We will be using the Piazza website for question-answering. You will
receive an invitation within the first week of class.
Anonymous-to-other-students posting of questions and replies will be allowed,
at least initially. Anonymity will go away for everyone if it is abused.
Collaboration, Cheating and Plagiarism
Except for explicit group exercises,
everything you turn in for a grade must be your own work, or a clearly
acknowledged borrowing from an approved source; this includes all mathematical
derivations, computer code and output, figures, and text. Any use of permitted
sources must be clearly acknowledged in your work, with citations letting the
reader verify your source. You are free to consult the textbook and
recommended class texts, lecture slides and demos, any resources provided
through the class website, solutions provided to this semester's
previous assignments in this course, books and papers in the library, or
legitimate online resources, though again, all use of these sources must be
acknowledged in your work. (Websites which compile course materials
are not legitimate online resources.)
In general, you are free to discuss homework with other students in the
class, though not to share work; such conversations must be acknowledged in
your assignments. You may not discuss the content of assignments with
anyone other than current students or the instructors until after the
assignments are due. (Exceptions can be made, with prior permission, for
approved tutors.) You are, naturally, free to complain, in general terms,
about any aspect of the course, to whomever you like.
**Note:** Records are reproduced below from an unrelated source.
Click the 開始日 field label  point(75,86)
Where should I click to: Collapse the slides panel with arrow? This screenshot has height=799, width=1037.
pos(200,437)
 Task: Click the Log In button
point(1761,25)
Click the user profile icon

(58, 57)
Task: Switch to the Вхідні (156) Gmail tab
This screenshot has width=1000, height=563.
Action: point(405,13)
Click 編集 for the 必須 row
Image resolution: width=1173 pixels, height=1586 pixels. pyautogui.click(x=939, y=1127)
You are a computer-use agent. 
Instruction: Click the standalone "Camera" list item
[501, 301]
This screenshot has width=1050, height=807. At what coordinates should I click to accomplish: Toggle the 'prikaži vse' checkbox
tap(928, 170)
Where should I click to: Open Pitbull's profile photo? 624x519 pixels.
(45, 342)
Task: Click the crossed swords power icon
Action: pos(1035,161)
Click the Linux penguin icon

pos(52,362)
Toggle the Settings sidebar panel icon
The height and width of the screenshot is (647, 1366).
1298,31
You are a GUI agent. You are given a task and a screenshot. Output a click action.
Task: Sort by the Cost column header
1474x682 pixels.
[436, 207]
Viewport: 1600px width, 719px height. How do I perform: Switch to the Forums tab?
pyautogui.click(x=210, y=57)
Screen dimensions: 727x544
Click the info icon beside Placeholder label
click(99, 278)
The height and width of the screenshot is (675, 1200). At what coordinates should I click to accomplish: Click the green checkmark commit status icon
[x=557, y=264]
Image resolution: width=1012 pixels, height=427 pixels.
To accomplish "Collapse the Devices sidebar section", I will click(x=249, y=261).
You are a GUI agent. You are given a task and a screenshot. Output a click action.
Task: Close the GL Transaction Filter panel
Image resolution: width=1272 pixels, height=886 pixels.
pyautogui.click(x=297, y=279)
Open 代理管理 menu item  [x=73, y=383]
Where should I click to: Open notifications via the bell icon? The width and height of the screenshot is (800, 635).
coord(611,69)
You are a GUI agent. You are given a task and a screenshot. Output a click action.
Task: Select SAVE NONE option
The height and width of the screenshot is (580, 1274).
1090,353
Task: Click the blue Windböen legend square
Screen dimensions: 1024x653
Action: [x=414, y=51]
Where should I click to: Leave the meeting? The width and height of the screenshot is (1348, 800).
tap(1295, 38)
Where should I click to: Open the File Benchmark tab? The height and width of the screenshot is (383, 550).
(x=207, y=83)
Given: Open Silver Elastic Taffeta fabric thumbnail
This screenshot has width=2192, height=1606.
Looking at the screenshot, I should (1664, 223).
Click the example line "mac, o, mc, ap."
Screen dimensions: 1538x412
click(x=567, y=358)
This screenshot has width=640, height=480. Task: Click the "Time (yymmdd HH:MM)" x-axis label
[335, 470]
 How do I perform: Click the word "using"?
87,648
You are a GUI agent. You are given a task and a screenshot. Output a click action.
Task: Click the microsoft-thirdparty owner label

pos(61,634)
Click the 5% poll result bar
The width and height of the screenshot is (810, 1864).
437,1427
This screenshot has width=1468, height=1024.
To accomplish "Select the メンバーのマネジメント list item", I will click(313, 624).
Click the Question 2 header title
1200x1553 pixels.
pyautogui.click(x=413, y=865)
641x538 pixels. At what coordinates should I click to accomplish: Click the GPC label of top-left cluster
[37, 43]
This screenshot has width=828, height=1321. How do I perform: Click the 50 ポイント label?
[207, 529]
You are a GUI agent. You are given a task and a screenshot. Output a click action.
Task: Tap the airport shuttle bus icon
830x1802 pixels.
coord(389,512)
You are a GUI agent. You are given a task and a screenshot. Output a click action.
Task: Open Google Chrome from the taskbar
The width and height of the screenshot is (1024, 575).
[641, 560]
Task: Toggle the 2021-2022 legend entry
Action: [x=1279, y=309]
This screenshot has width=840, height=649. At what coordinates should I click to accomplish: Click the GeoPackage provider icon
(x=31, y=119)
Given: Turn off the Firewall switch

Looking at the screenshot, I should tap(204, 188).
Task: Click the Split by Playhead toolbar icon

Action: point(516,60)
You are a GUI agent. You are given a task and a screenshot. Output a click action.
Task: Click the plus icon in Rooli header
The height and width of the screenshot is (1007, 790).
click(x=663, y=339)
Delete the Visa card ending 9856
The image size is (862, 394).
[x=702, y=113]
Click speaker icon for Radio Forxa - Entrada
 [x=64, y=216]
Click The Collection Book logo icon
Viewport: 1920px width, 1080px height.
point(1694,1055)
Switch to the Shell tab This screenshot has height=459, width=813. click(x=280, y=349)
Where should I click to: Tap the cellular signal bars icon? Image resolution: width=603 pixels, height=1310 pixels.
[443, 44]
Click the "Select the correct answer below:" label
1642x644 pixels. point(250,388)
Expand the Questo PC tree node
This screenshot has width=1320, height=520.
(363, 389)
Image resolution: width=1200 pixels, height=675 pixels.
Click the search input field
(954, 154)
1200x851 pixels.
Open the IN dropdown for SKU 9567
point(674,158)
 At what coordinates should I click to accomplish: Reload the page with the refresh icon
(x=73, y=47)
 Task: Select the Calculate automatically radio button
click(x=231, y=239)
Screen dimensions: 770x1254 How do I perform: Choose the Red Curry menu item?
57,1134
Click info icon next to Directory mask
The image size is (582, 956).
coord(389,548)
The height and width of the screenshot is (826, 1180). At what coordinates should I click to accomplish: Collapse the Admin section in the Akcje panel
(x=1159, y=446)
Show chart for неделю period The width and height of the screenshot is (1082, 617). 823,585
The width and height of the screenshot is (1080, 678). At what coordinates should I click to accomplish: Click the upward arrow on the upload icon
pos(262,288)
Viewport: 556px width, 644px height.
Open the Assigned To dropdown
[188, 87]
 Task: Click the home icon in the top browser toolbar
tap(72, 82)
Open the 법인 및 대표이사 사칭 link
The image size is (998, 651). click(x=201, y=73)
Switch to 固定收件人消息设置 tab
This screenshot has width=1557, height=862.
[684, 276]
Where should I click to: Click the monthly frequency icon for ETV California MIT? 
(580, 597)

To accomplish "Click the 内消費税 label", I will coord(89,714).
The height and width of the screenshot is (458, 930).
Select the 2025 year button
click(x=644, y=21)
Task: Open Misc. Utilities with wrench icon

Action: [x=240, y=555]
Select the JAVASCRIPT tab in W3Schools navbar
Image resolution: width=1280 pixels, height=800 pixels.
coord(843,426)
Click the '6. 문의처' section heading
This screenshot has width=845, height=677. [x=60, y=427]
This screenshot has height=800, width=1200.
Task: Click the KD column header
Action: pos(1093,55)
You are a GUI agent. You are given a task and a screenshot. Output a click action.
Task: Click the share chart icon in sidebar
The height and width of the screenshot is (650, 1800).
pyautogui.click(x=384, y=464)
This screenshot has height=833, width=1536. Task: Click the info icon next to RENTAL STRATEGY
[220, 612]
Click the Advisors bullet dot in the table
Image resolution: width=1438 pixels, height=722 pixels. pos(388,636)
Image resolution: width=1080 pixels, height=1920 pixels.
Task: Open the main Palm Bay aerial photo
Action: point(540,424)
During the take-home exams, you are not allowed to discuss the content of
the exams with anyone other than the instructors; in particular, you may
not discuss the content of the exam with other students in the course.
Any use of solutions provided for any assignment in this course in previous
years is strictly prohibited, both for homework and for exams. This
prohibition applies even to students who are re-taking the course. Do not copy
the old solutions (in whole or in part), do not "consult" them, do not read
them, do not ask your friend who took the course last year if they "happen to
remember" or "can give you a hint". Doing any of these things, or anything
like these things, is cheating, it is easily detected cheating, and those who
thought they could get away with it in the past have failed the course.
If you are unsure about what is or is not appropriate, please ask me before
submitting anything; there will be no penalty for asking. If you do violate
these policies but then think better of it, it is your responsibility to tell
me as soon as possible to discuss how your mis-deeds might be rectified.
Otherwise, violations of any sort will lead to severe, formal disciplinary
action, under the terms of the university's
policy
on academic integrity.
On the first day of class, every student will receive a written copy of the
university's policy on academic integrity, a written copy of these course
policies, and a "homework 0" on the content of these policies. This assignment
will not factor into your grade, but you must complete it before you
can get any credit for any other assignment.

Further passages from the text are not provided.